# Practice Session 08: Data streams

Author: <font color="blue">Bernat Quintilla Castellón</font>

E-mail: <font color="blue">bernat.quintilla01@estudiant.upf.edu</font>

Date: <font color="blue">26/11/2023</font>

In [1]:
import io
import nltk
import gzip
import random
import statistics
import secrets
import re
import gzip

# 0. Dataset and how to iterate

In [2]:
# Leave this code as-is

INPUT_FILE = "movie_lines.tsv.gz"

In [3]:
# Leave this code as-is

# Producer in Python that reads a filename by words
def read_by_words(filename, max_words=-1, report_every=-1):
    
    # Open the input file
    with gzip.open(INPUT_FILE, "rt", encoding='utf8') as file:
        
        # Initialize counter of words to stop at max_words
        counter = 0
    
        # Regular expression to identify words having 3 letters or more and beginning with a-z
        word_expr = re.compile('^[a-z]{2,}$', re.IGNORECASE)

        # Iterate through lines in the file
        for line in file:
            
            elements = line.split("\t")
            
            text = ""
            if len(elements) >= 5:
                text = elements[4].strip()
                                        
            if counter > max_words and max_words != -1:
                break
                
            for word in nltk.word_tokenize(text):
                          
                if word_expr.match(word):
                    counter += 1
                    
                    # Report
                    if (report_every != -1) and (counter % report_every == 0):
                        if max_words == -1:
                            print("- Read %d words so far" % (counter))
                        else:
                            print("- Read %d/%d words so far" % (counter, max_words))

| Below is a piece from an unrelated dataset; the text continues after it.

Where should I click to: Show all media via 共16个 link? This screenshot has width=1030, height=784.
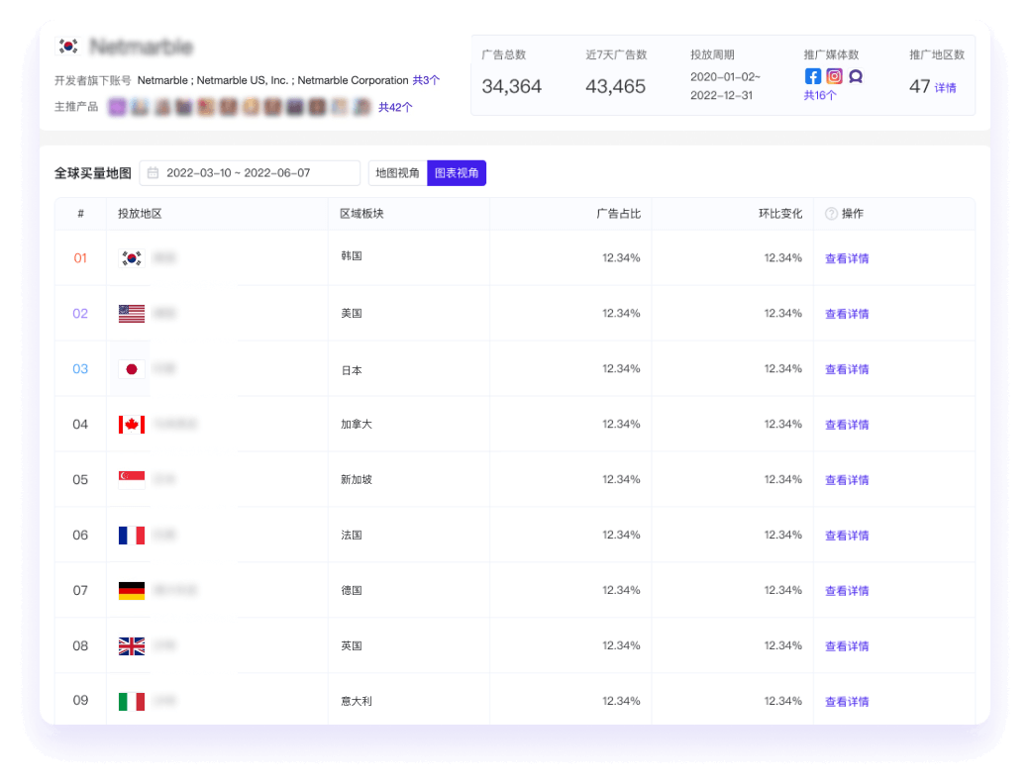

                    # Produce the word in lowercase
                    yield word.lower()

In [4]:
# Leave this code as-is

# Iterate through the file
for word in read_by_words(INPUT_FILE, max_words=300000, report_every=100000):
    # Prints 1/10000 of words
    if random.random() < 0.0001:
        print("Current word '%s'" % (word)) 

Current word 'may'
Current word 'cop'
Current word 'my'
Current word 'girl'
Current word 'do'
Current word 'the'
Current word 'not'
Current word 'talk'
Current word 'friend'
Current word 'to'
Current word 'it'
Current word 'something'
- Read 100000/300000 words so far
Current word 'be'
Current word 'involved'
Current word 'you'
Current word 'one'
Current word 'highest'
Current word 'most'
Current word 'you'
Current word 'he'
Current word 'told'
Current word 'if'
Current word 'camp'
- Read 200000/300000 words so far
Current word 'evening'
Current word 'of'
Current word 'begin'
Current word 'lydia'
Current word 'another'
Current word 'choice'
Current word 'marry'
Current word 'vector'
Current word 'he'
Current word 'just'
- Read 300000/300000 words so far


In [5]:
# Run this if above gives an error about 'punkt'
#nltk.download('punkt')

# 1. Determine approximately the top-10 words

<font size="+1" color="red">Replace this cell with your code for "add_reservoir"</font>

In [6]:
def add_to_reservoir(reservoir, item, max_reservoir_size):
    # YOUR CODE HERE
    if len(reservoir) < max_reservoir_size:
        reservoir.append(item)
    else:
        item_to_remove = random.choice(reservoir)
        reservoir.remove(item_to_remove)
        reservoir.append(item)
    assert(len(reservoir) <= max_reservoir_size)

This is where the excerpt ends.